From the beginning, I was so in awe of them as to be dumbstruck. I wrote down in notebooks everything they said, though they said from the start: “A writer does more than keep notebooks or write a journal.” They constantly emphasize that “a writer is one who writes.” And the objective is to get published.
Another of their rules is: “You can’t teach the art of writing.” Yet they’ve taught me a lifetime of learning, in addition to giving first aid to my manuscripts.

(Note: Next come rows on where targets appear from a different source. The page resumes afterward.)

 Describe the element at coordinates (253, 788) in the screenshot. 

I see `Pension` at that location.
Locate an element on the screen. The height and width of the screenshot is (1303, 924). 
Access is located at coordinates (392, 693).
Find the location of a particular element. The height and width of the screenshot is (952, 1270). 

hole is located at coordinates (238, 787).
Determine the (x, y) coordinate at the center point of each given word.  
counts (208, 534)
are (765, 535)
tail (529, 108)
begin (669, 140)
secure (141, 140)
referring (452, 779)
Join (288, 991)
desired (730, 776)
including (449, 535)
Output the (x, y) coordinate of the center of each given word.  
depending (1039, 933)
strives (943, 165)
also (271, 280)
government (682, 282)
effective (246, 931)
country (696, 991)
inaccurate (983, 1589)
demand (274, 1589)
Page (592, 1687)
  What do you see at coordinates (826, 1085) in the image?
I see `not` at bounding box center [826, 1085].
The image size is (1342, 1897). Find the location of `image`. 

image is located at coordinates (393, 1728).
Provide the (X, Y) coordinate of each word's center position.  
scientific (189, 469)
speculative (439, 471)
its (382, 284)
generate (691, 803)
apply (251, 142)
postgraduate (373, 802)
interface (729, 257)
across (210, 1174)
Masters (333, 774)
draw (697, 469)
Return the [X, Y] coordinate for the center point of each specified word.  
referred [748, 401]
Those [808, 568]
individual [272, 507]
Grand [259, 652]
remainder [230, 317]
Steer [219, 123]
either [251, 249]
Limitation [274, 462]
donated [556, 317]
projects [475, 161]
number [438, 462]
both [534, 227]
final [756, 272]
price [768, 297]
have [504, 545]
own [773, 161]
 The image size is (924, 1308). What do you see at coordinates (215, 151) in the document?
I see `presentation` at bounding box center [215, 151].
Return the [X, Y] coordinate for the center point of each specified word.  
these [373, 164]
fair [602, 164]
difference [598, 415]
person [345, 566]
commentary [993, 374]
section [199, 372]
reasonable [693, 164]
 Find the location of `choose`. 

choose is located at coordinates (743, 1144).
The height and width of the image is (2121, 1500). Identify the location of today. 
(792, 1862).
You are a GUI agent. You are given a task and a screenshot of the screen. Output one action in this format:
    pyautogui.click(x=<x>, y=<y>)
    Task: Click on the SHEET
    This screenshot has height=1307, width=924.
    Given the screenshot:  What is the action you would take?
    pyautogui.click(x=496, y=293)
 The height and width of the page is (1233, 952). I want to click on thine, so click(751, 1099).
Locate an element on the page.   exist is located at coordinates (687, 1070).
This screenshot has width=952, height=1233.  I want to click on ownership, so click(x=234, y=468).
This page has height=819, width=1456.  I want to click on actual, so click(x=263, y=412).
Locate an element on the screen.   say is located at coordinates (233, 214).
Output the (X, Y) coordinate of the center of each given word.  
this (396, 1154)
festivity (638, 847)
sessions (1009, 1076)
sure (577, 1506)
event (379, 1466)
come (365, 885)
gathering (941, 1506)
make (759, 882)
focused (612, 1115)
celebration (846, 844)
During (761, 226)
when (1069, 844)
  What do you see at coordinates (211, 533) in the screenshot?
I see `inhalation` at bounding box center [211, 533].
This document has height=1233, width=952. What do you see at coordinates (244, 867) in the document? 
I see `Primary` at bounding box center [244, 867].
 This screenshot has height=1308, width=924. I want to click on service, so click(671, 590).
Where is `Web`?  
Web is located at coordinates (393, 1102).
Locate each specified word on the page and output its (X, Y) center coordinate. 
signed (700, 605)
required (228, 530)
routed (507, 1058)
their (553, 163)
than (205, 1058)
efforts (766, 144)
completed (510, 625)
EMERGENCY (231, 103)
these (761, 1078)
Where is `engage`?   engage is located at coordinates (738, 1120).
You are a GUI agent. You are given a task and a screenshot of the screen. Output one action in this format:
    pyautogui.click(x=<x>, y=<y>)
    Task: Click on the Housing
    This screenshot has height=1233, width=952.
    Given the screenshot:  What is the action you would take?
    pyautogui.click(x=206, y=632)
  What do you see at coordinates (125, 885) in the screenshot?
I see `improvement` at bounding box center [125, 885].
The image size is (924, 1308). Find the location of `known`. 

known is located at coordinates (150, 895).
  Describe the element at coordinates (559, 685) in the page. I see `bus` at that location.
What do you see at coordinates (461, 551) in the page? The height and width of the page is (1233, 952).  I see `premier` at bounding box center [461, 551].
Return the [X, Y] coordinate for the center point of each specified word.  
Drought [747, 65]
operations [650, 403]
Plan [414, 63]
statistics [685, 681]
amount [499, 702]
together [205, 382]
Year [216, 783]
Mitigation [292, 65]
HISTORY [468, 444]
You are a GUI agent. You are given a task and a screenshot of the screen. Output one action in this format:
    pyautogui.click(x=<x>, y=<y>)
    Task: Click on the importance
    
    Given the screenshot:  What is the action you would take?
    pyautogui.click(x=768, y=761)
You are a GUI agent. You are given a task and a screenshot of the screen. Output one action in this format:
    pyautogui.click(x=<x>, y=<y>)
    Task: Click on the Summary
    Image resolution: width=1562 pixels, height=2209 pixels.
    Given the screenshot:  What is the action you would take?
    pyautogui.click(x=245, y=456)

I admire them. I try to emulate them. I glow in their company. They are youthful, articulate, funny and sharp. Nothing equals the fun of sitting between them at dinner with their stories and conversation bouncing in both my ears, as they finish each other’s sentences. I’ve learned discipline and work ethics from them, and I envy their ingenuity in finding a place to write alone.
Writers often wish Alexander Graham Bell had never gone into his lab to invent the telephone. And most of us think cell phones should be totally wiped out, as should people who start conversations before 10 a.m. Writers know that solitude is not the same as loneliness.
Hal and Charlie solved this problem by going to McDonald’s to write in a booth there away from families and kids. No phones. No drop-in visitors. It was a booth for two. Two hours a day they’d sit there and write, day in, day out. McDonald’s responded by putting up a plaque over their booth, with an engraved bio and their picture. They’ve now switched fast food restaurants.
“Hardee’s gave us a better deal,” they joked.
The truth is, I think, that they got too famous at McDonald’s, and tour buses discovered them.
I’ve thought about tis, and it occurs to me that I’ve unconsciously emulated my idols in creating my own little “Walden,” a place to hide away.
For years, I’ve hung out at the Madeira branch of the Public Library of Cincinnati and Hamilton County, a couple of blocks from my house. There’s a special carrel I gravitate to, always the same one. I pull myself in and wrap its privacy around me. I read there. I dream. I scribble notes and string words together. No phones. It’s like being at Walden Pond. Or McDonald’s.
I sit there, thinking of Hal and Charlie. I gaze around my carrel. If I only had a bronze plaque. I’d feel just like them. Maybe I’d be just like them. A bronze plaque. A simple one. Just my name and a brief bio. Maybe a picture. And maybe it could say: “Write at work.” I can see it gleaming there, in all its bronzeness, on the wall of my carrel.
Surely the library would do that for me. Don’t you think? It’s such a little thing. Maybe I’ll speak to Janie Pyle, the director, about it.
So I’ll see you, “HalenCharlie.” Soon. Or in the lazy days of next June for sure. Meanwhile, you’ll find me in my library carrel, the one with the imaginary bronze plaque.